Now Ned works with the Friends Of Sound Horses group, an education and advocacy group for Tennessee Walking Horses and other gaited horses, and he’s a proponent of the Prevent All Soring Tactics Act that would amend the Horse Protection Act to ban the use of devices implicated in the practice of soring, strengthen penalties, and make other reforms.

And he’s not afraid to accept help, from whatever quarter, in his battles. While some horsemen eye the Humane Society of the United States as a radical animal rights organization with an anti-horse owner agenda, Ned commended them for their work to expose abuse in the TWH industry.

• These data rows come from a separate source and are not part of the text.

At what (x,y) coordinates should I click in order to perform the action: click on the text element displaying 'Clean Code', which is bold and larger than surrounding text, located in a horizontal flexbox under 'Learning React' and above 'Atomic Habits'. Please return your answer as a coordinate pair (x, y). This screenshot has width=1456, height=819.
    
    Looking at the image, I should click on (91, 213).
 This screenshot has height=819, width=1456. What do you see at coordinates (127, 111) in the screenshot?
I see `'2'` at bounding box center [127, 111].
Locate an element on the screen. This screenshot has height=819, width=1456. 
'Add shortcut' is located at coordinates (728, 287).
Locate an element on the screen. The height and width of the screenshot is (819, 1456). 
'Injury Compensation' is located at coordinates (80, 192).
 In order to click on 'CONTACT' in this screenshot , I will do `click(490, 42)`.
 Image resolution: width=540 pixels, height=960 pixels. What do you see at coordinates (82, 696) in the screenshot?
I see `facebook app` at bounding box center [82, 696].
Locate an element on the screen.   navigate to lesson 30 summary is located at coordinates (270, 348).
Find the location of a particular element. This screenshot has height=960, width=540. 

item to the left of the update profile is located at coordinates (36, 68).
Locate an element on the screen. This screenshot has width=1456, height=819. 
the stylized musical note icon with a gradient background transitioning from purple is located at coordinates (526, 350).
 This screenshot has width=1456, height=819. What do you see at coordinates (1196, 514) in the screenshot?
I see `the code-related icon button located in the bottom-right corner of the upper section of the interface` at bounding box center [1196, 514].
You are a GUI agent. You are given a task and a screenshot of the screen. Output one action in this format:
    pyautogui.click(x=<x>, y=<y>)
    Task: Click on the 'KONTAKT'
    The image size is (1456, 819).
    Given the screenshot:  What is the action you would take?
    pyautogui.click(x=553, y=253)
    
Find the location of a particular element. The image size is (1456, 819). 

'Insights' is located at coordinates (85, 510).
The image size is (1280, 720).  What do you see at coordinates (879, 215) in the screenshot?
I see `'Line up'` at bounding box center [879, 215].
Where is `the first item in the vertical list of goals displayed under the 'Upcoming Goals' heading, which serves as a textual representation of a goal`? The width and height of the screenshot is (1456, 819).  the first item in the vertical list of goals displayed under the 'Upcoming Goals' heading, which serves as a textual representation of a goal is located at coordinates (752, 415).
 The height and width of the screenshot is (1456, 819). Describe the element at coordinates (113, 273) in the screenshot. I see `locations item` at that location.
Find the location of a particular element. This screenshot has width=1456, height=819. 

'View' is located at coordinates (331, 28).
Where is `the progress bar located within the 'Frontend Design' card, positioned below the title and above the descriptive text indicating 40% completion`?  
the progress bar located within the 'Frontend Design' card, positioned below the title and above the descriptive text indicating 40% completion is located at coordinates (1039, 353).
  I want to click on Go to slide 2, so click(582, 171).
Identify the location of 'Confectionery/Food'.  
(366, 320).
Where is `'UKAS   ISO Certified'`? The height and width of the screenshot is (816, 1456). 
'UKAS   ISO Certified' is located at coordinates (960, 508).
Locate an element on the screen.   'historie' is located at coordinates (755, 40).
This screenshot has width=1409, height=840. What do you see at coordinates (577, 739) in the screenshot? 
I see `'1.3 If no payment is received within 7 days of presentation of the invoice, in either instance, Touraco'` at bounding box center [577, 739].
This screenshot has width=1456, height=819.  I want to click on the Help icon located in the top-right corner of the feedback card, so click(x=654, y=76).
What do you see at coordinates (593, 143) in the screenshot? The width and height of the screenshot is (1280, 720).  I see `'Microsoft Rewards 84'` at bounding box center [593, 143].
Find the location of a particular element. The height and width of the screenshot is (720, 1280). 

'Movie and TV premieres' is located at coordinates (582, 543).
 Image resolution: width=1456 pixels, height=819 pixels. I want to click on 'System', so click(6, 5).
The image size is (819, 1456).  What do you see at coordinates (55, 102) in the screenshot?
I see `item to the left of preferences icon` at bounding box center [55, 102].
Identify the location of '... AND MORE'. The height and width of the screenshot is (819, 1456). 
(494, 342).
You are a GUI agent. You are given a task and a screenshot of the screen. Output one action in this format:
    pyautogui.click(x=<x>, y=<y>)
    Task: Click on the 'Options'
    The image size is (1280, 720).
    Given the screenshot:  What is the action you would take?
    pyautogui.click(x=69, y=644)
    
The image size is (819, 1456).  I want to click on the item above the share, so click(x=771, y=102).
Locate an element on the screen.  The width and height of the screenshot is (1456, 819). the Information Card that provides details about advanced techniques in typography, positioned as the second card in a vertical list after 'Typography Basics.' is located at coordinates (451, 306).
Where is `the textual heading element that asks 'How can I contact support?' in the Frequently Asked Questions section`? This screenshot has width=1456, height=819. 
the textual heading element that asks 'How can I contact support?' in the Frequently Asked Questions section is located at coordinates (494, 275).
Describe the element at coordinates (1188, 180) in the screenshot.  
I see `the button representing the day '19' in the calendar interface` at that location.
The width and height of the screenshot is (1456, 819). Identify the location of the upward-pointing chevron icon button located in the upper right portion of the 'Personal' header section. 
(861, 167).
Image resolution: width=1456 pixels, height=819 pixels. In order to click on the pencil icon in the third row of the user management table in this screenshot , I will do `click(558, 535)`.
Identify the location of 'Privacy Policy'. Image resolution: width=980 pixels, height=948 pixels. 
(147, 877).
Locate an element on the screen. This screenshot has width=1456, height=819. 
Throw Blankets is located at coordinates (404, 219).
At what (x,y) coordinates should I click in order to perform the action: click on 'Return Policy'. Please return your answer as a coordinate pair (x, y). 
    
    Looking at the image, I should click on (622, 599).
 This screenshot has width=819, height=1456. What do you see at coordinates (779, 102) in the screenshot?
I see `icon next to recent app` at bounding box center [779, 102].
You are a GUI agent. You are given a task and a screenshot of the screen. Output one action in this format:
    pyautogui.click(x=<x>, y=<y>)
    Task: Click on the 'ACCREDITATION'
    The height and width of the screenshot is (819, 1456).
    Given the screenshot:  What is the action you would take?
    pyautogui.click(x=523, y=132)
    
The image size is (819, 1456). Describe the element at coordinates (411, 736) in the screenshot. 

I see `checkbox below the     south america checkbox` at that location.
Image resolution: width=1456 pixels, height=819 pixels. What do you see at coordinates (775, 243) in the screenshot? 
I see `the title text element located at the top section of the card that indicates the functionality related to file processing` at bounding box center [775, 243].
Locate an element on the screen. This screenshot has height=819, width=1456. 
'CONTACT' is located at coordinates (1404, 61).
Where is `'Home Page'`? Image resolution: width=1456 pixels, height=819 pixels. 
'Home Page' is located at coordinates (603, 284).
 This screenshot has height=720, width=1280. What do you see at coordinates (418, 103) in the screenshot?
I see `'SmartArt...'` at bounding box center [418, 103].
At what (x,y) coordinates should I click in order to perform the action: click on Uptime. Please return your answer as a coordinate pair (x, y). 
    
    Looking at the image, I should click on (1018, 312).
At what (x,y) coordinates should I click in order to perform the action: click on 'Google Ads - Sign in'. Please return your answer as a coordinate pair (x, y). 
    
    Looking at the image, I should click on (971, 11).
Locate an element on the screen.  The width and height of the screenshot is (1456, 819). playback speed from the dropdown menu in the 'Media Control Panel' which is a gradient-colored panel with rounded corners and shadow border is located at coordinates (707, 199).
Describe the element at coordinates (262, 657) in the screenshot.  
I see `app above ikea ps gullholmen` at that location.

“They sent that undercover guy to Jackie McConnell’s barn and took that video of him beating that horse with that stick, hitting him with a stock prod. That went viral,” said Ned. “I think that Senate bill is going to have success. Who’s g oing to vote againstit, other than a guy who was bought and paid for? I don’t agree with everything HSUS does. But I’ve joined with them in the Walking Horse business. Everybody has good points and bad points. I’m prepared to take a little and give a little.”

That pragmatic approach is part of what has made him such a successful advocate for the horse.

“He’s been on both sides, and as a result he understands the importance of alliances and being able to talk to folks on all sides of the issue,” said son Robert. “On the other hand, there are issues he’s absolutely passionate about, with horse soring or drugging, where he is a very strong advocate. He’ll engage folks on it, but he’ll stand up for what he believes is right.”

And when Ned gets passionate, he stands on integrity, not righteousness, to make his point.

“Practically everybody sitting at that table for the board of directors of the federation is ultimately conflicted,” said Meyer. “They’re arguing for some rule that will make their life better, or their competition better, or their competitive edge sharper. That’s their motive, that’s why they’re involved. Time after time, Ned will just see right through it and will call that person out, but not in a negative or nasty way. ‘Explain to me why what you’re proposing serves not only you and your property but the whole of equestrian sport?’ He’ll just stop these people in their tracks and make them look in the mirror.”

Ned is careful never to make his criticisms personal. “It is always the issues or the principles,” said Meyer. “Even though he makes you so angry, or you disagree with the position he’s taken—you can be frustrated, but you can’t be angry because he never personalizes it.”

“He’s got an incredible amount of integrity and high ethical standards,” said Robert. “His personal integrity is just unparalleled. That was incredibly important growing up around him.

It wasn’t something that he spent a lot of time preaching about, but it was something that you just saw and absorbed.”

But if you ask Ned why he does it, why he’s worked tirelessly for the horse for his entire career, the answer is simple.

“I’m a horseman,” he said. “I ride every day. I’m a horse whisperer. I’ve read all the books, and I’ve been to all the seminars. I’ve talked to Monty Roberts. I’ve listened to Buck Brannaman. I know horses. I feel for them. They’re willing, dumb animals. I’m not consciously going to let some guy do something to them because he can.”